▶ [Problem description]
Copy, word for word, the lines of the entries below between the one with "Given: Click the 170.35 price scale value" and the one with "This screenshot has height=500, width=588.", inclusive, and leave out everything else.

▶ [Data listing]
════════

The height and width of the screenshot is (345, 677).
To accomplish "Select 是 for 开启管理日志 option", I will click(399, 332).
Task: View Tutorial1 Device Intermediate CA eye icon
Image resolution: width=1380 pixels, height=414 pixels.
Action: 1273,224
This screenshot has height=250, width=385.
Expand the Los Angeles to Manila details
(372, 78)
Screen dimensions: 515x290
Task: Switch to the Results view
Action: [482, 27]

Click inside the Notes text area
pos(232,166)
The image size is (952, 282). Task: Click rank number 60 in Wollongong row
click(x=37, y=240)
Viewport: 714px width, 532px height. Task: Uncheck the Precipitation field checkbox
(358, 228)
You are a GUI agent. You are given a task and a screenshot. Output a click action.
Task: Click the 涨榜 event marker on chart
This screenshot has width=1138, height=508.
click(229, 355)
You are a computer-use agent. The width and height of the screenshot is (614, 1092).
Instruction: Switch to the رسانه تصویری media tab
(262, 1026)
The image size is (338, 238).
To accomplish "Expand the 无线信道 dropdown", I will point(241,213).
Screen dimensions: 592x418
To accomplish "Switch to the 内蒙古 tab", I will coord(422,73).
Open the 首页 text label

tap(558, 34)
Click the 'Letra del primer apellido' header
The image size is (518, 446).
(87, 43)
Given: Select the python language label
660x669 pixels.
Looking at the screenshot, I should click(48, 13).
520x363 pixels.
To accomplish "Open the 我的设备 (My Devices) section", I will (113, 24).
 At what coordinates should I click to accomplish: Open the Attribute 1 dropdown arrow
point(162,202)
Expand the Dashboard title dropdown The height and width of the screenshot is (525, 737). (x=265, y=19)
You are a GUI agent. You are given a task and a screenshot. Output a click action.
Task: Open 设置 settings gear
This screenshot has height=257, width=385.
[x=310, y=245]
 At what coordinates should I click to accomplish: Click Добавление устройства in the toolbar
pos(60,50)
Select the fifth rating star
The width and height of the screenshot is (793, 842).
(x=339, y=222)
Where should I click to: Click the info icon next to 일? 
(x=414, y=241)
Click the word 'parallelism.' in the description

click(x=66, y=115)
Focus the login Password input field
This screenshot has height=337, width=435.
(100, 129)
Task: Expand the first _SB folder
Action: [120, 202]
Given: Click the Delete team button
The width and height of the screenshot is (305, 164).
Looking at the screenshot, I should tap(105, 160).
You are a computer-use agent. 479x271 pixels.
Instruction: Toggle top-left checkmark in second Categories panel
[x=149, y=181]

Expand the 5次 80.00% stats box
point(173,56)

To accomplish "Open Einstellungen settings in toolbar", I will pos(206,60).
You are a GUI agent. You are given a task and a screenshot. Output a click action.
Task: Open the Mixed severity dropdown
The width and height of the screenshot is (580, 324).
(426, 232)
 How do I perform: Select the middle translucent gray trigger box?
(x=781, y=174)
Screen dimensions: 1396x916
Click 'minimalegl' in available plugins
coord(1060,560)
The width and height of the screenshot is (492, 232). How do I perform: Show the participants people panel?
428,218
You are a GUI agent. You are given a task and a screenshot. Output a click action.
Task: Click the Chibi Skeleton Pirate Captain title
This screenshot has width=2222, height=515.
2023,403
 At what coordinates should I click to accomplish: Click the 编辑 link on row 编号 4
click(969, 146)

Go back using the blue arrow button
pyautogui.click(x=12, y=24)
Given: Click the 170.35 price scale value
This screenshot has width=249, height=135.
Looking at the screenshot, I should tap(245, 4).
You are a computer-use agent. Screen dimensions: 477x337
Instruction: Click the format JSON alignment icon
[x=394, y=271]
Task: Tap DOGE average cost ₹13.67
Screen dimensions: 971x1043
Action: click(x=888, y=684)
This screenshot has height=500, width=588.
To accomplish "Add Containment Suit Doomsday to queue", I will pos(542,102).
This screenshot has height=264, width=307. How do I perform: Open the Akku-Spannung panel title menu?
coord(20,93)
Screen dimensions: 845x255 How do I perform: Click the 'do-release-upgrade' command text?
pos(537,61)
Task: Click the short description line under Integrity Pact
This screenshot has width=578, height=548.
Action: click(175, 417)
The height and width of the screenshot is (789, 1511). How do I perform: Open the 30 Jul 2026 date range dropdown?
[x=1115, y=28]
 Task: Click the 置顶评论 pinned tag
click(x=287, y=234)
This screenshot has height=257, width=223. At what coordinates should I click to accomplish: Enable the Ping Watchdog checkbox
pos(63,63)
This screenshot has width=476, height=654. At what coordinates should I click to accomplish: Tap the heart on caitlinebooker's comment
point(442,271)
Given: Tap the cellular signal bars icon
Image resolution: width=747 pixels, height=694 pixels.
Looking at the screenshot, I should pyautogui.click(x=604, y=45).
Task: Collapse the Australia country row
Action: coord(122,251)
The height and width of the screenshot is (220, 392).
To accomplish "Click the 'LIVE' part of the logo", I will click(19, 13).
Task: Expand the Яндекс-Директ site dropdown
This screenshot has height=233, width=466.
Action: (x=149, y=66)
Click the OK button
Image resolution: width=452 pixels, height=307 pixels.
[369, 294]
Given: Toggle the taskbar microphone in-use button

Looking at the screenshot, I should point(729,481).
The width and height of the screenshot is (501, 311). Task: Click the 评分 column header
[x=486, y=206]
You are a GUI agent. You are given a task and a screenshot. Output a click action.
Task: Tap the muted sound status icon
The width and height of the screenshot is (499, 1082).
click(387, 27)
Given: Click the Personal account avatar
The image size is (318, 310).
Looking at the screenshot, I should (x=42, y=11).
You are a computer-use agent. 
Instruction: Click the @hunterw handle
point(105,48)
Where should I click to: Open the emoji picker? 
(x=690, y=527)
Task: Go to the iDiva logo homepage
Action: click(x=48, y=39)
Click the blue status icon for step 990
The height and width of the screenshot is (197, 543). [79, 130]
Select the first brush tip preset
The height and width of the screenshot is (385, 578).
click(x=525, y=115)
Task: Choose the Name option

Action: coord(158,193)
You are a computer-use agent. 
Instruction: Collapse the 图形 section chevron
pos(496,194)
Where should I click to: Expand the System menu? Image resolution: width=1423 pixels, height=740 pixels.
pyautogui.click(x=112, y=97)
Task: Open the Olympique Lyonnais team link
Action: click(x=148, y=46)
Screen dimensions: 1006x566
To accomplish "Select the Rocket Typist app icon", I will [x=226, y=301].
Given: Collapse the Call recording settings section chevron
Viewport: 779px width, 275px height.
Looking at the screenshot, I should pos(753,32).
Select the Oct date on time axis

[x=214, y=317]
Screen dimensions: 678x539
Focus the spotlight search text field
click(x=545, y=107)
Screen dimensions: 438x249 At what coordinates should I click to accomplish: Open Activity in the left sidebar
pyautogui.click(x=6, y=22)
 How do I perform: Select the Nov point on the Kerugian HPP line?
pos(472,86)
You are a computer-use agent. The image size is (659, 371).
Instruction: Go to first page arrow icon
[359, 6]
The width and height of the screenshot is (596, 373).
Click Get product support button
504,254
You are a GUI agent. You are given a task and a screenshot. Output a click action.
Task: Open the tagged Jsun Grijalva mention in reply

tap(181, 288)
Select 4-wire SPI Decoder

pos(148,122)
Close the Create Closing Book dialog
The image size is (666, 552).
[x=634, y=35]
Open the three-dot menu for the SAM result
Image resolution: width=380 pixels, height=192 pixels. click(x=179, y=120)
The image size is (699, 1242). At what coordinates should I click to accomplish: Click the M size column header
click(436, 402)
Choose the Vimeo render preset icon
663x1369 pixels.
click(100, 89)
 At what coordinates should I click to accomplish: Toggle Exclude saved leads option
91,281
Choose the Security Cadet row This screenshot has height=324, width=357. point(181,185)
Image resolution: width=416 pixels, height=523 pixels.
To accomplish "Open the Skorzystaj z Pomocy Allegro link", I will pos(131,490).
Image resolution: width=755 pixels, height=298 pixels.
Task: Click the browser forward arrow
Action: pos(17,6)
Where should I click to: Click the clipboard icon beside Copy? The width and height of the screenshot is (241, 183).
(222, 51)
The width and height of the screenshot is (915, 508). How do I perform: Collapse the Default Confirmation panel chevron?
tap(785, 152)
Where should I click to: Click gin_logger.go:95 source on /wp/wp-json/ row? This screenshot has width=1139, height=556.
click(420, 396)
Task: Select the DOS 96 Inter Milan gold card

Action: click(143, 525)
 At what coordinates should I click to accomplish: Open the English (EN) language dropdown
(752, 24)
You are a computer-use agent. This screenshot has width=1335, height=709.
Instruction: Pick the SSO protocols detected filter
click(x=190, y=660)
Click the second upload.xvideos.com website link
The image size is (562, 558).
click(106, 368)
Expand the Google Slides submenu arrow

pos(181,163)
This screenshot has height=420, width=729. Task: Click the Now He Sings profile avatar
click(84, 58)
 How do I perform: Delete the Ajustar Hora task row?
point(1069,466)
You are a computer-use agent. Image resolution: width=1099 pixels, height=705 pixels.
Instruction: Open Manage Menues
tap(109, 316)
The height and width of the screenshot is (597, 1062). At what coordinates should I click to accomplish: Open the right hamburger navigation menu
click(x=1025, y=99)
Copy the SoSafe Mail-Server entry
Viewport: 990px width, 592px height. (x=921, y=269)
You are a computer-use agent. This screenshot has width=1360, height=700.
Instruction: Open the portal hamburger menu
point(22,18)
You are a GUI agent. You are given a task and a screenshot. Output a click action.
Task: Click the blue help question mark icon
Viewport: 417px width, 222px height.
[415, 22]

════════

▶ [Result of the task]
Given: Click the 170.35 price scale value
This screenshot has width=249, height=135.
Looking at the screenshot, I should tap(245, 4).
You are a computer-use agent. Screen dimensions: 477x337
Instruction: Click the format JSON alignment icon
[x=394, y=271]
Task: Tap DOGE average cost ₹13.67
Screen dimensions: 971x1043
Action: click(x=888, y=684)
This screenshot has height=500, width=588.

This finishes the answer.